Amazon Scam Floods Couple with Unwanted Packages - mhb
https://www.geek.com/tech/amazon-scam-floods-couple-with-unwanted-packages-1730713/?source
======
thedarkginger
I've been doing the Amazon drop shipping thing for ~6 months, and I am
honestly shocked how little these "quirks" in the AMZ ecosystem are discussed.

Aside from the product review issues listed here, Amazon seems to enforce
almost nothing related to their core rules.

Do a search of your choice and look at the picture thumbnails. Amazon claims
you need to put your picture on a white background with no text or other
content other than the product.

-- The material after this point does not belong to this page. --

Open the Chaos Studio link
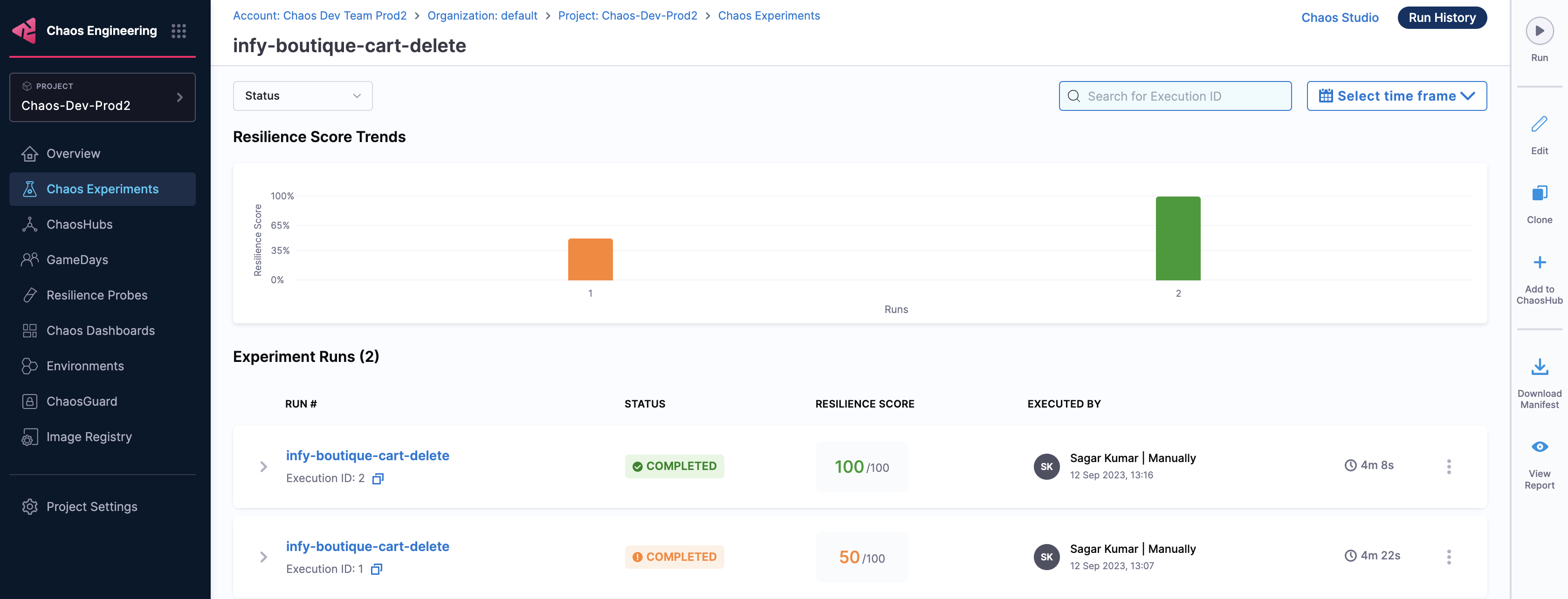 point(1339,18)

Maybe 50% of vendors are violating this for
most searches, and nothing happens.

A more nefarious example that I haven't experienced but have friends who have:
overseas manufacturers replicating your product, using the same SKU, and then
allowing it to be listed as a variant of your original product. You can email
Amazon all you want, but it's unlikely you will get Amazon to fix it.

tl;dr becoming a vendor on Amazon isn't as much of a walk in the park as some
say it used to be, and there are a lot of headaches you have to deal with --
all while seller fees are increasing YOY.

------
kevin_b_er
Even the "verified buyer" is not trustworthy now. I don't think I can trust
any 3rd party seller on Amazon at this point. Nor any product with lots of 3rd
party sellers due to comingling of inventory. The entire 3rd party sales on
amazon seems just be a giant pile of risk.